Pour Mme Bourhis, le Ministère entend connaître au mieux les situations avant d’engager les débats avec les partenaires sociaux à la fin 2018. Elle annonce que les décisions seront prises conformément au calendrier imparti (début 2019). Le SNUipp a donc mis en évidence le décalage entre ce discours et la récente décision de la Rectrice de Bourgogne de sortir du dispositif (hors délais et sans négociation) des groupes scolaires à Chalon sur Saône. Cette décision semble d’autant plus précipitée qu’elle fait fi d’une appréciation de la situation sur l’ensemble du quartier.
Le SNUipp a toutefois obtenu la garantie que la demande d’audience du collectif pour l’intégration de ce quartier soit acceptée.

Petit espoir, enfin. Le Ministère, selon la conseillère, ne semble plus opposé à ce que des écoles intègrent le dispositif REP sans leur collège afférent. Cette fenêtre de discussion permet d’envisager que des écoles ayant récemment perdu l’estampille reviennent en REP. Si cela reste à confirmer, le SNUipp sent bien que le Ministère plie face à l’évidence.

Postes à profil
Madame Bourhis a soigneusement évité de répondre sur le sujet... à croire que le thème fâche. Difficile d’imaginer d’ailleurs la conseillère du Ministre défendant la multiplication des postes à profil devant le SNUipp, farouchement opposé à leur dangereuse propagation.

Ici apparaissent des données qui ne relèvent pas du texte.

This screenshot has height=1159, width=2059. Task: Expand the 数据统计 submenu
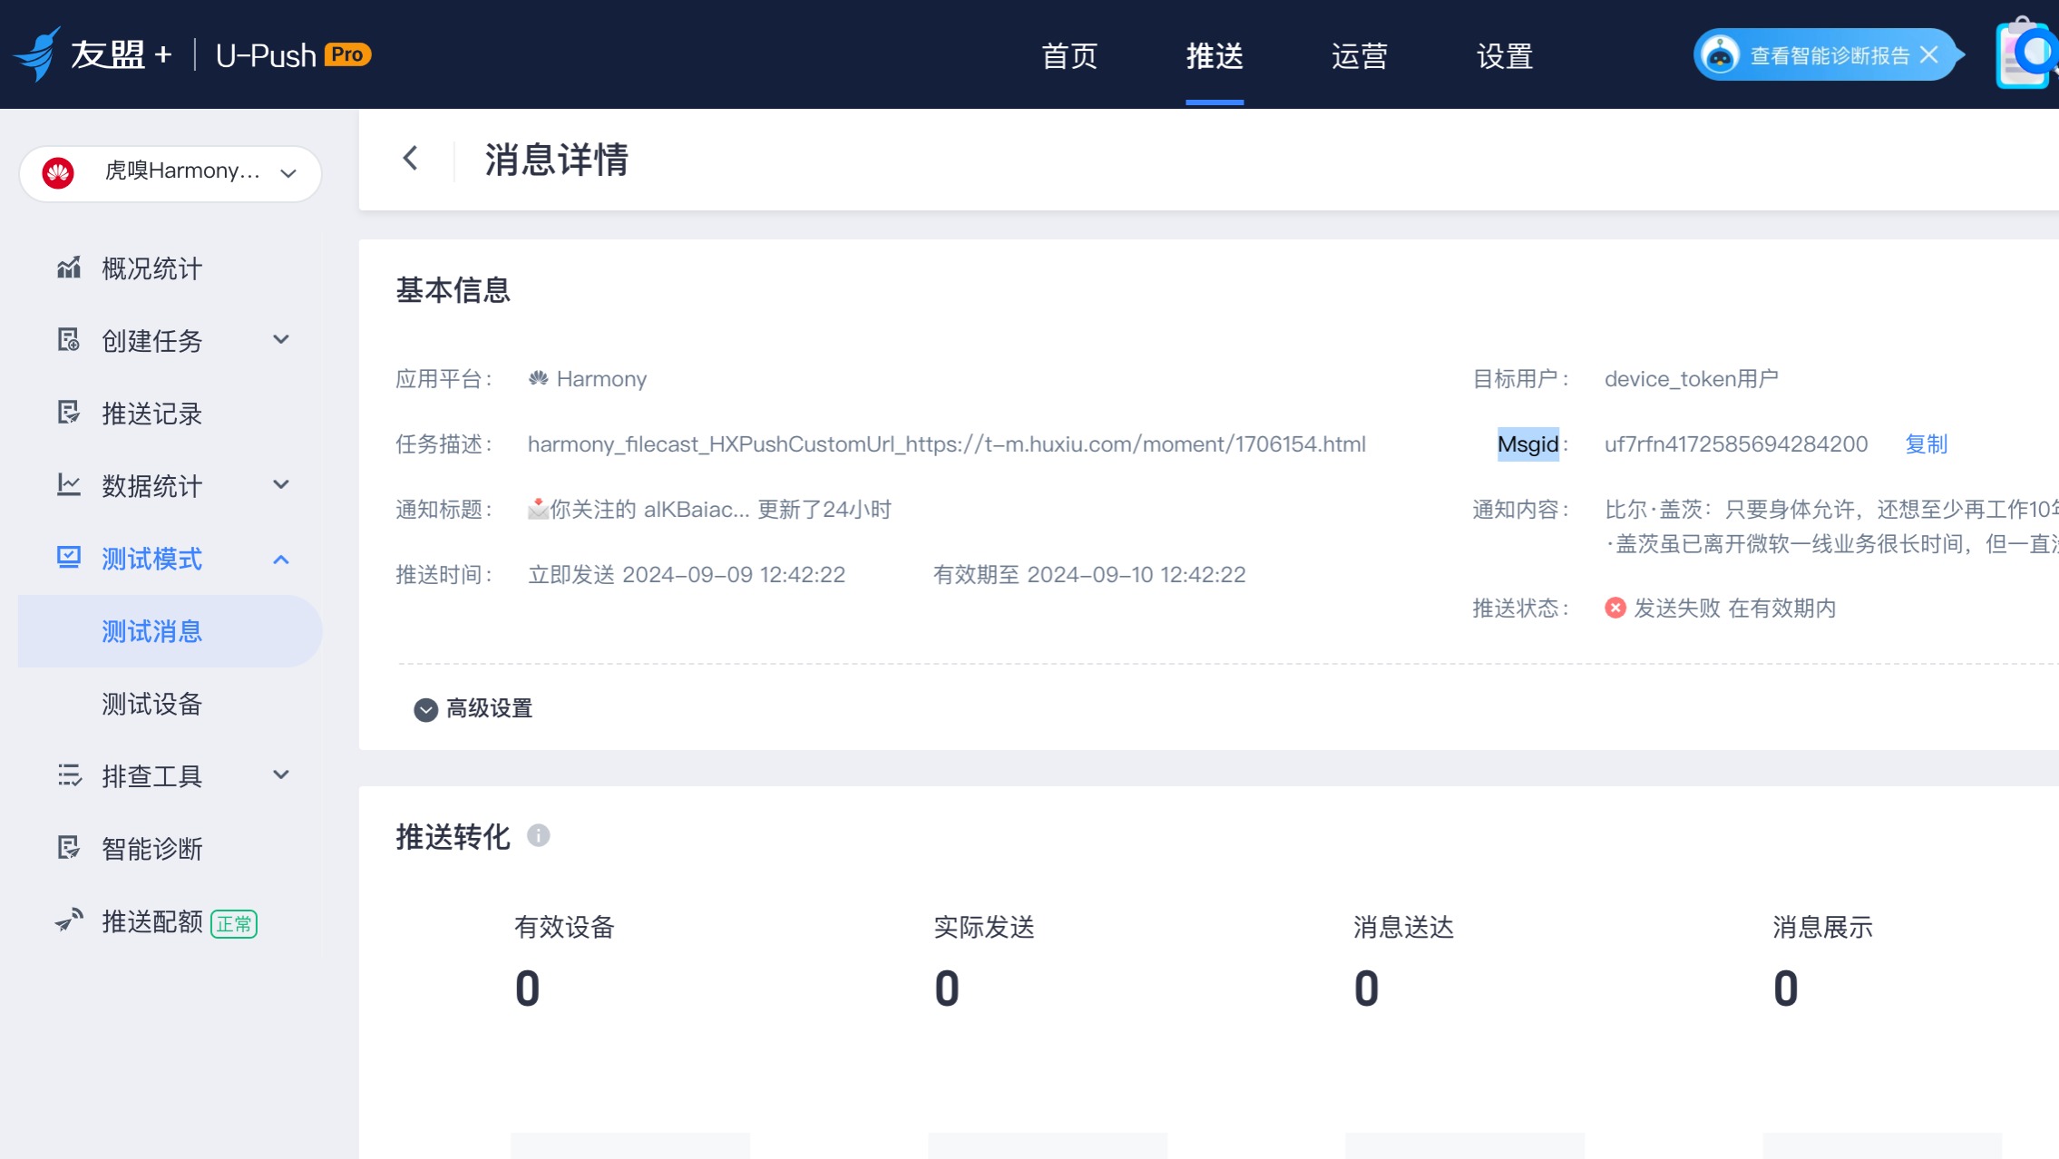click(x=281, y=484)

Même si le Ministère reste droit dans ses bottes sur la question, nous continuerons de marteler nos positions (suppression des postes à profil et obtention des postes au barème après vérification des élus du personnel). Ce n’est pas la première fois que des combats se gagnent à l’usure. Ainsi, le SNUipp reviendra une fois de plus à la charge au niveau départemental et national.